Он грубо рявкнул на дочь на местном языке, приказывая ей что-то, и та, шаркая ногами, направилась к очагу. Вернувшись с примитивной глиняной миской, она подала ее отцу. Тот поднес миску к губам и, давясь и чмокая, жадно выпил ее содержимое.
— Не желаешь ли испробовать? — спросил он. — Мы сами делаем этот напиток; я даже не знаю, есть ли для него соответствующее слово в книжном языке. Наши женщины жуют корни и сплевывают жвачку в чашку.
— Нет, благодарю вас. — Лэнгли с трудом сдерживался, чтобы ненароком не выдать охватившего его отвращения. — И последний вопрос. Что вы знаете о людях, прибывших в этот мир? Вы ведь знаете, что пришли сюда из другого мира?
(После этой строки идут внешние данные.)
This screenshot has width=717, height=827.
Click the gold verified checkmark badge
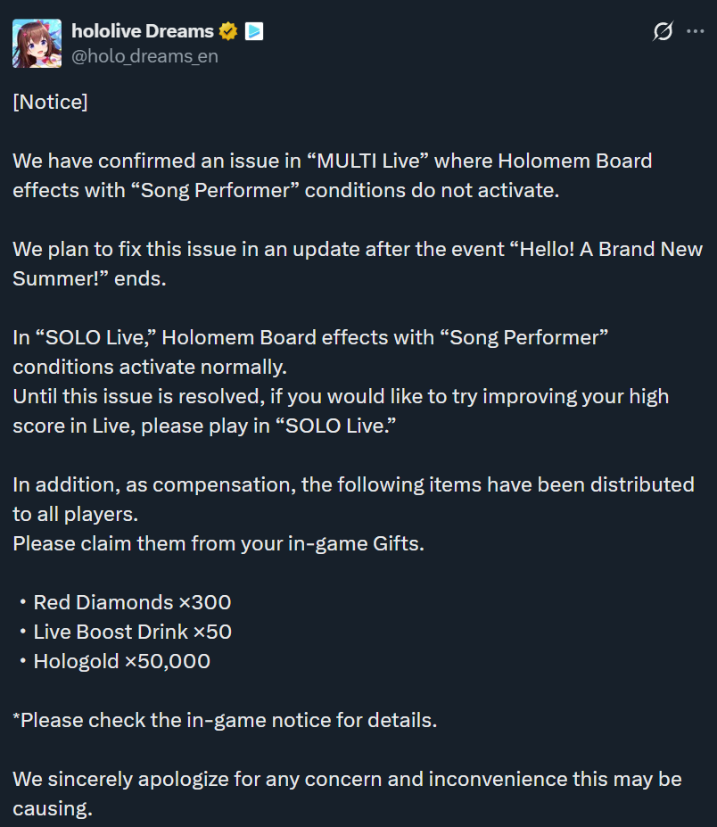click(x=228, y=31)
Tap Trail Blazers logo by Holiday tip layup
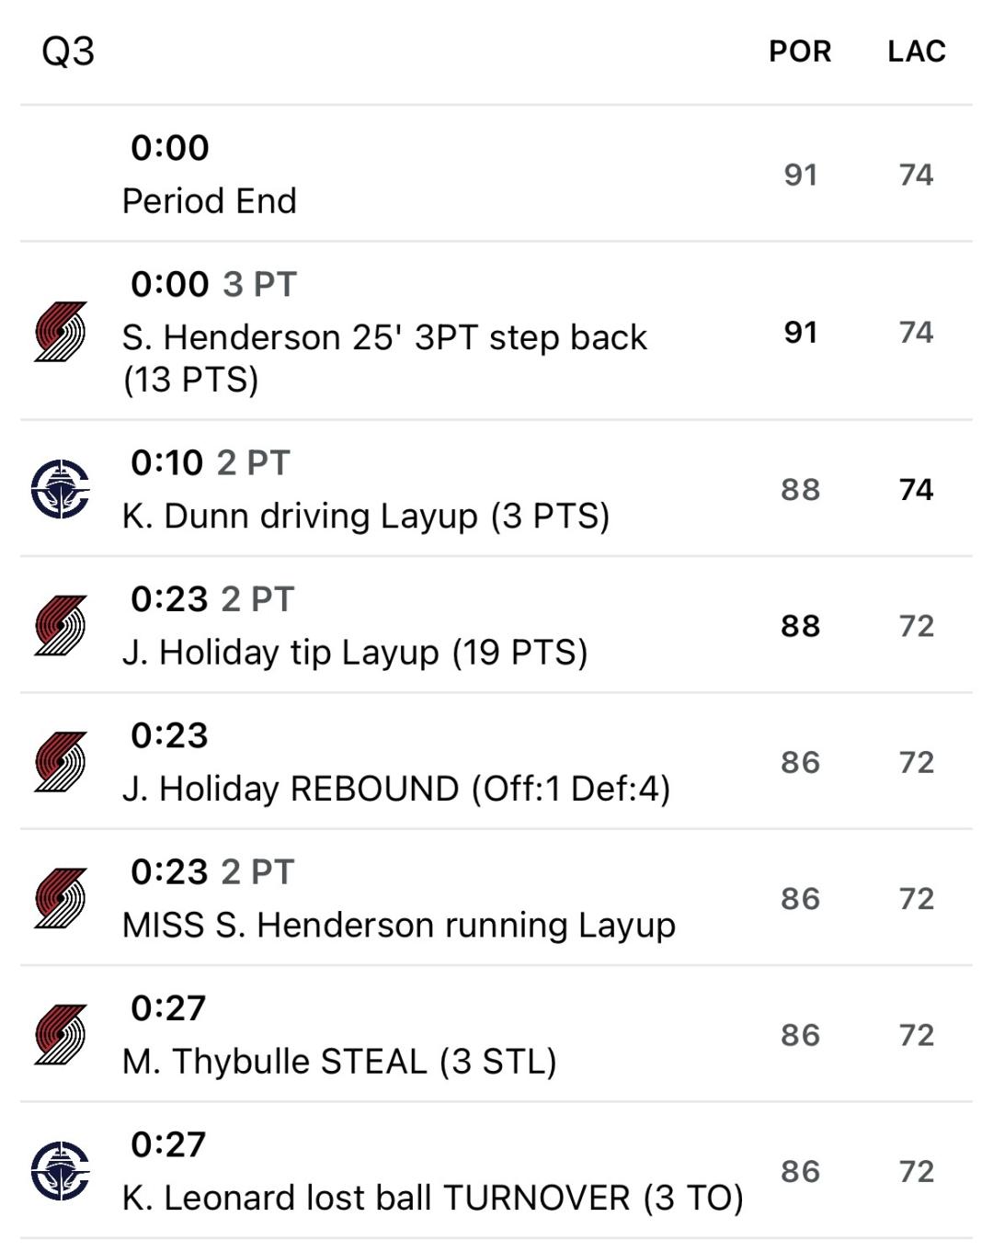 [61, 626]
— Да, я знаю, хотя лишь немногим больше того, что услышал от тебя. История нашего появления здесь всегда передавалась из уст в уста, никаких записей не велось. Предание гласит, что мы пришли из другого мира, с неба, хотя мне непонятно, каким образом это совершилось. Но факты говорят сами за себя — ведь книги, например, явно не из этого мира. В них есть картинки из жизни не нашего мира. А еще металл, происхождение которого мы не знаем, и окна… Да, мы пришельцы.
— А кто-нибудь еще, кроме вас, не появлялся здесь? Как я, к примеру. Есть ли какие-либо записи на этот счет?
— Никаких. Надо было, конечно, записывать. Ну а теперь твоя очередь рассказывать, чужеземец из металлического ящика. Что ты здесь делаешь?
Прежде чем начать говорить, Лэнгли снова лег, очень медленно и осторожно, словно был сосудом из хрупкого стекла. Он заметил, что Патна, тоже не выдержав, уже сидела. Гравитации этой планеты надо было противостоять постоянно, беспрерывно.
— Прежде всего вы должны понять, что я вышел из металлического ящика, раньше меня здесь не было. По ночам вы видите звезды, и они такие же небесные светила, как и то, что сияет на вашем небосводе, только очень далекие. Вокруг них обращаются целые миры, подобные вашему. Вы понимаете, о чем я?
— Конечно. Я — не из Народа. В книгах я читал кое-что из астрономии.
— Хорошо. Тогда вам следует знать, что в металлическом ящике находится передатчик материи. Представьте себе что-то наподобие двери. Двери, которая в то же время является двойной дверью. На своей планете, очень далеко отсюда, я вошел через одну дверь, а вышел через другую — на вашей планете. Я понятно говорю?
— Пожалуй. — Бекрнатус, прикрыв рукой рот, украдкой зевнул. — А можешь ли ты вернуться тем же путем? Шагнуть в ящик и выйти на планете — там, высоко в небе?